Cinghiali, la Regione cerca soluzioni

Tavolo tecnico con il Parco e le aziende del territorio

Il Parco Nazionale dell'Alta Murgia accoglie con soddisfazione l'impegno assunto dalla Regione Puglia in merito alla gestione dei cinghiali sul territorio pugliese, con la volontà, espressa dall'Assessore Alle Politiche Agricole Leo Di Gioia, di individuare in tempi brevi soluzioni di contrasto alla diffusione del fenomeno, intervenendo con urgenza anche sulle regolamentazioni vigenti in materia di gestione della fauna selvatica per motivi sanitari e di difesa delle colture.

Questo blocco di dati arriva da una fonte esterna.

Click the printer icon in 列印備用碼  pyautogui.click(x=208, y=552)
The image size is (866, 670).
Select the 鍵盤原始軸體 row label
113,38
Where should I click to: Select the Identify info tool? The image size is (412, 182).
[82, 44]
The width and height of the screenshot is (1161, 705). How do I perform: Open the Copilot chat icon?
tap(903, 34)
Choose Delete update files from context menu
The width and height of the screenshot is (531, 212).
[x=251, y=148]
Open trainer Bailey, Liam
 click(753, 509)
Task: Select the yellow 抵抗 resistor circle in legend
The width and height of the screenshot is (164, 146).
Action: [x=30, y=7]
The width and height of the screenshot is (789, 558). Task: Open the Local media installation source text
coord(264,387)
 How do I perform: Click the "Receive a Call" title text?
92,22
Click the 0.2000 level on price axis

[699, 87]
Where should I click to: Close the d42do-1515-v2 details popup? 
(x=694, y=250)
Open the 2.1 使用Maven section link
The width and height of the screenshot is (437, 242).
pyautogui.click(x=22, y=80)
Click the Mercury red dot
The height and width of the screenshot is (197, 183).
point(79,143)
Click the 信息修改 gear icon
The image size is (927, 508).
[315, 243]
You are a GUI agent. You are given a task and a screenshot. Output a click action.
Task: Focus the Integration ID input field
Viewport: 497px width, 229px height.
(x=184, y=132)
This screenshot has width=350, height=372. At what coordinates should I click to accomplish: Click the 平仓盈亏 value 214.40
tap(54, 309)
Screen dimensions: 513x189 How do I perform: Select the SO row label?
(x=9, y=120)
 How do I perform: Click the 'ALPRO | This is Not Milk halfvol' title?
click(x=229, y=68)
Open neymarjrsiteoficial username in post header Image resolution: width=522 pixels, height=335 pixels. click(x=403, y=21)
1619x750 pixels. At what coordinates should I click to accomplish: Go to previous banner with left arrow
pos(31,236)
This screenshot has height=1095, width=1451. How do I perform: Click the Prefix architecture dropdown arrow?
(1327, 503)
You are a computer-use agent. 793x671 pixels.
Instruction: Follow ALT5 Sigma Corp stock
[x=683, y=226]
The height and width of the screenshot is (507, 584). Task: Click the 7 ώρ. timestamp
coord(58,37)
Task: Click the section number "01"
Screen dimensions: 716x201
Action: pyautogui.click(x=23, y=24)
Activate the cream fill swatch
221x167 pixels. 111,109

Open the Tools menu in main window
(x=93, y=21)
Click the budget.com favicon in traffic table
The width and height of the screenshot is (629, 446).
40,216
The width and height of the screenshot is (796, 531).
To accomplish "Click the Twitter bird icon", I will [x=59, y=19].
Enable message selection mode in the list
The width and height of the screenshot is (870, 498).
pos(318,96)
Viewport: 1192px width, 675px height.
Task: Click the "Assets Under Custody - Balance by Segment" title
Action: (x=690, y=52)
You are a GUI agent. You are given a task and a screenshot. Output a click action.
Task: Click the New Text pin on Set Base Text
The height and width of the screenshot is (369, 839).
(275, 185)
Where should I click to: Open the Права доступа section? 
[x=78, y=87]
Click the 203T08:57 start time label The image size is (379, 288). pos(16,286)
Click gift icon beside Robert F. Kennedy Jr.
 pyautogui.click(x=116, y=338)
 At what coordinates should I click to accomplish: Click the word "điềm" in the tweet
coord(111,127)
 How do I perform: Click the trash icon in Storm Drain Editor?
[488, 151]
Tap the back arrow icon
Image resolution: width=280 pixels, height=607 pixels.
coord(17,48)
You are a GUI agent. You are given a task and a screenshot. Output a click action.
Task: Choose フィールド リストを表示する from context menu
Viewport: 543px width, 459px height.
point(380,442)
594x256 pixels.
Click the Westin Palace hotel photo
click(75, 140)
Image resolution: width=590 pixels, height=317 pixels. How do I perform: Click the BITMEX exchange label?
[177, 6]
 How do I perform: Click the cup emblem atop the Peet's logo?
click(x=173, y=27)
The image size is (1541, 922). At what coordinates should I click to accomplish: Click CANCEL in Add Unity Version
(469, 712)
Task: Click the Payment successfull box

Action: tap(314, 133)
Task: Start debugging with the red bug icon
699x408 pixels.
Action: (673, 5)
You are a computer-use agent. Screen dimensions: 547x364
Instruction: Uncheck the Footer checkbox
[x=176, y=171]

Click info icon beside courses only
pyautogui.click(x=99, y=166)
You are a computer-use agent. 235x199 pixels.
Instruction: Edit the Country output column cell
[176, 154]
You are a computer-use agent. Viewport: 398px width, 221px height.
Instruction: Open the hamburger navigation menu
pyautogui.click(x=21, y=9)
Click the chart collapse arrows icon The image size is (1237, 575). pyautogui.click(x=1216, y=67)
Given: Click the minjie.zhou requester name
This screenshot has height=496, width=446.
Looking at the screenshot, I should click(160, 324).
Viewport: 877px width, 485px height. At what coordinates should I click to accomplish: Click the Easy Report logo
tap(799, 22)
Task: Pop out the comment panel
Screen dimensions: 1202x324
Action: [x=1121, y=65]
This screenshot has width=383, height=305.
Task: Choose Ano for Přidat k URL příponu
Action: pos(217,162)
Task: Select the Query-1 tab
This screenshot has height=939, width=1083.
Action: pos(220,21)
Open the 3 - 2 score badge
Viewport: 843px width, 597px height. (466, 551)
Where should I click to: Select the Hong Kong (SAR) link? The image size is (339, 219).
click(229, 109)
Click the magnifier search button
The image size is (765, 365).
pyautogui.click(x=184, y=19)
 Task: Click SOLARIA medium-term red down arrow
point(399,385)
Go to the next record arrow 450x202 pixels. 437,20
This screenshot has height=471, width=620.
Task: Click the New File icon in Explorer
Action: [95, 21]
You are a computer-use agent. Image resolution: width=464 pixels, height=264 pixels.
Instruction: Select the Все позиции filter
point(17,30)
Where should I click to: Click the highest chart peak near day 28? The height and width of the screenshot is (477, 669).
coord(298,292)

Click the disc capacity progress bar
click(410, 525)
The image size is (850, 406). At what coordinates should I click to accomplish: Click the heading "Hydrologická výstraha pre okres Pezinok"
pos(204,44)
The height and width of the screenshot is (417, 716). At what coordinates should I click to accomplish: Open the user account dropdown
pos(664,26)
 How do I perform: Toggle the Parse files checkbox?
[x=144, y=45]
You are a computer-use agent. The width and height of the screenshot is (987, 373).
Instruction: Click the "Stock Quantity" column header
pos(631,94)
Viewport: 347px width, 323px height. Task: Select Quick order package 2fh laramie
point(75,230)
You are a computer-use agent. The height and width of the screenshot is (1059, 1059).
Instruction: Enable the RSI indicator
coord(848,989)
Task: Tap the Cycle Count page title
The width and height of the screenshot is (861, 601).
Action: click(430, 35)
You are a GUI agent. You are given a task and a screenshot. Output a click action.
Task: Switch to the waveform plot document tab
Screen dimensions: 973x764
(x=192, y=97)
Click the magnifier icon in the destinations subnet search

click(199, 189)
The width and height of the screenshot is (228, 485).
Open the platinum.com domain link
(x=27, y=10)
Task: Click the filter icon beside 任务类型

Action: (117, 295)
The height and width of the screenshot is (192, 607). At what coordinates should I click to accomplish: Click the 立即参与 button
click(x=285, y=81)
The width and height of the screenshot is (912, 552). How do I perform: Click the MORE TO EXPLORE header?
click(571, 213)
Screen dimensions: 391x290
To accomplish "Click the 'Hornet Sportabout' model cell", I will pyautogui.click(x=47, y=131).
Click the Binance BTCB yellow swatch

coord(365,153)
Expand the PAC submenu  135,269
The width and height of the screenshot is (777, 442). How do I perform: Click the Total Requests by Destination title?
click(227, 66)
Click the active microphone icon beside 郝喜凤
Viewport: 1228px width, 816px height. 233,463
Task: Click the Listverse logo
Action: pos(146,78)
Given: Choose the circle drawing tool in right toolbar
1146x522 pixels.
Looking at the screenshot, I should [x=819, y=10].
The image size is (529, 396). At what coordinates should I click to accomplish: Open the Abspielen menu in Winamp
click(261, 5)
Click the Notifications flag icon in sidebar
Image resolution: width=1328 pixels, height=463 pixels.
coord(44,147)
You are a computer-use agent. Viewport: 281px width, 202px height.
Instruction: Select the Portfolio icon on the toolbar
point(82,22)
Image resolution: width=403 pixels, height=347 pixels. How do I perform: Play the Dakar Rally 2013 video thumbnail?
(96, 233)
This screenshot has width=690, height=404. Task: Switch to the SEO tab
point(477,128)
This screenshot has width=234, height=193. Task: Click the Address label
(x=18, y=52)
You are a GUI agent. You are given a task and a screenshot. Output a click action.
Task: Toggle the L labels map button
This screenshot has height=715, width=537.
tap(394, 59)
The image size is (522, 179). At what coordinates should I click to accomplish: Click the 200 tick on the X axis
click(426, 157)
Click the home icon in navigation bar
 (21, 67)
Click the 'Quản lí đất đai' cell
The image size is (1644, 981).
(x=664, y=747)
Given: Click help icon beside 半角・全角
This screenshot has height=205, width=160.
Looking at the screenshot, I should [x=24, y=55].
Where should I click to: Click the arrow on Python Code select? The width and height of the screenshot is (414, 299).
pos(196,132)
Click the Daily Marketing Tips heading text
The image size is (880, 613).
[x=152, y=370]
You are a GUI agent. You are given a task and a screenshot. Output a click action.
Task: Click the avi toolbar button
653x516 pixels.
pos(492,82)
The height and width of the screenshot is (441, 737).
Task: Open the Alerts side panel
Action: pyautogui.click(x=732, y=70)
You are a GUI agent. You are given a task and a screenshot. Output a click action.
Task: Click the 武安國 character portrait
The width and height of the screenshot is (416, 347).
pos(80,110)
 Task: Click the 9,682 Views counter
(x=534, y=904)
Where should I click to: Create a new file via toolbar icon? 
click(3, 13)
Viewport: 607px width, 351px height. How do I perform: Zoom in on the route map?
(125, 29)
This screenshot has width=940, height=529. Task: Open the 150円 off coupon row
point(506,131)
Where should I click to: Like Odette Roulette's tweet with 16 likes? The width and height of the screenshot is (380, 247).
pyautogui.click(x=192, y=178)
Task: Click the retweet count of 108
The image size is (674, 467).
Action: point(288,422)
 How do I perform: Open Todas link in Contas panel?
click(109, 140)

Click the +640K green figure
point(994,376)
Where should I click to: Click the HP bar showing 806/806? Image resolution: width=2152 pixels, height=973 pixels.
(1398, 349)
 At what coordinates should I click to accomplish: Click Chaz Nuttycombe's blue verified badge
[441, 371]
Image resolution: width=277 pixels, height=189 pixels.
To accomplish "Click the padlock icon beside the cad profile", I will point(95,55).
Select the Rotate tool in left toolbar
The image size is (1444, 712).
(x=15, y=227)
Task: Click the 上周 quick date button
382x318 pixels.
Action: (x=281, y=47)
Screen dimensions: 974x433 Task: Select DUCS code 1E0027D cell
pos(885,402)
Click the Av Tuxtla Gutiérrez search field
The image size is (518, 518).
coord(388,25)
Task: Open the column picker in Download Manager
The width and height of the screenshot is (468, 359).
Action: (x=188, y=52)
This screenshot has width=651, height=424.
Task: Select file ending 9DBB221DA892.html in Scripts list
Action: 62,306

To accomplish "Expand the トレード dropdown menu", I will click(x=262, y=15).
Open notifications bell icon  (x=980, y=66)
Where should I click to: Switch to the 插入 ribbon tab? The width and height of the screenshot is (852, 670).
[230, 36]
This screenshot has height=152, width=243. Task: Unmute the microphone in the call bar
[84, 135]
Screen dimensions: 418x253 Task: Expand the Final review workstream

Tale risultato è il frutto di un dialogo avviato dal Parco Nazionale dell'Alta Murgia – unico Ente attualmente dotato di un piano di gestione degli ungulati in Puglia - con le aziende e le istituzioni, dei confronti avviati in ambito nazionale con il Ministero dell'Ambiente e, non ultimo, del ruolo decisivo assunto dalla Regione Puglia.
"Durante il Festival della Ruralità appena concluso – dichiara Cesare Veronico, Presidente dell'Ente Parco - abbiamo dedicato spazio alle problematiche sollevate dalle nostre aziende agricole e dalle associazioni, ponendoci come soggetto facilitatore del dialogo e proponendo soluzioni concrete al Presidente della Regione Puglia Michele Emiliano e all'Assessore Leo Di Gioia che hanno partecipato alla manifestazione. Il Parco è al fianco delle sue aziende e intende ottemperare al suo ruolo a tutela della biodiversità del territorio e della qualità delle sue produzioni di eccellenza".

L'interlocuzione avviata con l'Assessorato Regionale prosegue su un altro importante versante relativo alla raccolta dei tartufi all'interno delle aree naturali protette, secondo la legge regionale n. 8/2015. "La posizione assunta dall'Ente Parco in merito all'impossibilità di raccogliere tartufi in assenza della definizione del procedimento previsto dalla norma regionale, ha sortito effetti - ha dichiarato il Direttore dell'Ente Parco, Fabio Modesti - L'Assessore regionale Di Gioia ha convocato un incontro per il prossimo 8 ottobre con le Autorità di gestione delle aree naturali protette nazionali e regionali per stabilire il numero di autorizzazioni rilasciabili e per definire parametri di gestione per le attività di raccolta, ai sensi della legge regionale".